The issue was the proper construction of s.2(3) of the 1970 Act, the first part of which provided that if an equality clause could more conveniently disposed separately by an employment tribunal, it could direct that the claim or counterclaim should be struck out. The local authority argued that, except where they could provide a reasonable explanation for the claims being brought out of time, the suit should be struck out.
Appeal dismissed. (Lords Sumption and Carnwath dissenting)
The adverb used in s.2(3) was “conveniently”. That qualified the type of disposal addressed in the subsection and mandated a practical inquiry into the forum more convenient for investigation of the merits. For the purpose both of the first part of the subsection and of its successor, namely the Equality Act 2010 s.128(1), a claim in respect of the operation of an equality clause could never more conveniently be disposed of by the tribunal if it would be time barred.
No doubt one aspect of the local authority’s concern related to the court’s general rule to make an order for costs against the unsuccessful party. But the court could make a different order and, in deciding what order to make in respect of costs, it had to have regard to all the circumstances, including the conduct of the parties.
The respondents had invoked the principle of equivalence. However, the decision in Preston v Wolverhampton Healthcare NHS Trust, which some may now consider borderline but from which the court had not been invited to depart, was authority for the proposition that, in its application to what after 2003 was known as the standard case, the six-month rule in s.2(4) of the 1970 Act did not offend against the principle of equivalence, Preston considered.
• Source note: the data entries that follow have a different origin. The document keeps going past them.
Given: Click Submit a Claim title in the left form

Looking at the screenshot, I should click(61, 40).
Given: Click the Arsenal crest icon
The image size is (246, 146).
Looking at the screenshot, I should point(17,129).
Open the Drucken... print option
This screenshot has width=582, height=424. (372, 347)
According to the majority, the notion of “convenience” was directed only to the efficient distribution of judicial business between the available forums. That was far too narrow a test, because it excluded the broader interests of justice.
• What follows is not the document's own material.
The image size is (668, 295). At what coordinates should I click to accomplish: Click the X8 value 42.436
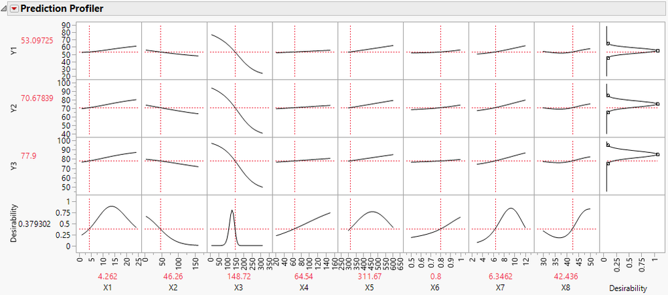[567, 276]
“Convenient” was used in a sense analogous to that which it had in the expression “forum non conveniens”. The question was whether the disposal of the claim in a tribunal was appropriate in the interests of justice. The fact the claim would be time-barred in the tribunal would be relevant, albeit not conclusive.
For the appellant Birmingham CC
Paul Epstein QC, Cloisters; Louise Chudleigh, Old Square Chambers; Nathaniel Caiden, Cloisters; Birmingham City Council, directly instructed
For the respondent Abdulla & Ors
Andrew Short QC, Outer Temple Chambers; Naomi Ling, Outer Temple Chambers; Chris Benson, partner, Leigh Day & Co
Commentary: Rachel Dineley and Khurram Shamsee
Former Birmingham City Council workers can proceed with civil court claims over missed bonuses.
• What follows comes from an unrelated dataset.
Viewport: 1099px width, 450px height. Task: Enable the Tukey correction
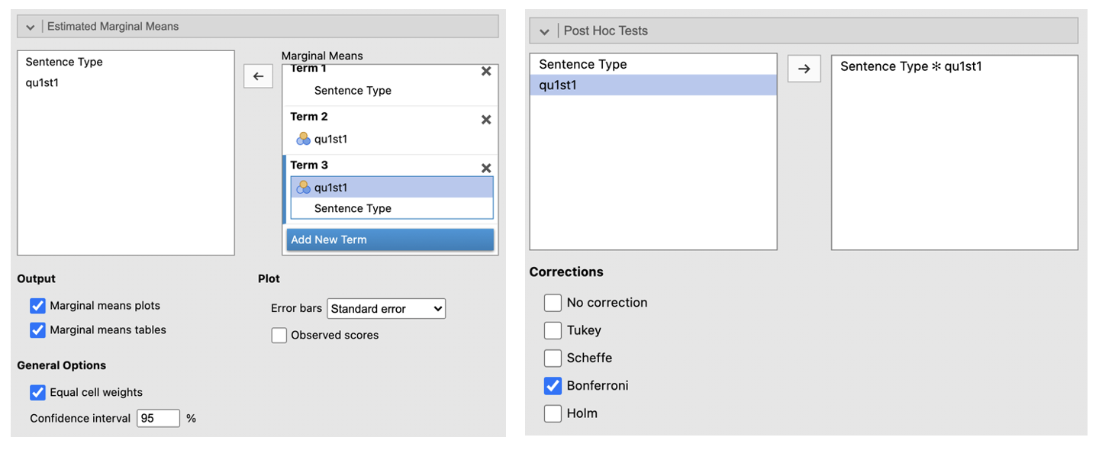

Most of the Supreme Court rejected the council’s argument that these equal pay claims should ‘more conveniently’ be brought in the Employment Tribunal, albeit that the time limit to bring such claims is six months, so they would be ‘out of time’.
The result is that claims entailing a breach of the ‘equality clause’ in a contract of employment must be brought within six years, as with other breach of contract claims under common law. This is a key ruling with ramifications for employers with a history of equal pay complaints. Indeed, claims are already being pursued.
However, pursuing such a claim is not straightforward and the costs consequences need to be considered. In both the County Court and High Court it is usual for the losing party to be ordered to pay some, if not all, of the costs.
In contrast, costs orders are rarely made in the tribunal – one of several good reasons for its status as the preferred forum for disputes. Although bad news for some employers, they may have the benefit of insurance.
Insurers too will need to understand the implications of the judgment. Where claims are made as a result of this case, employers may find it challenging to gather evidence of decisions taken years ago.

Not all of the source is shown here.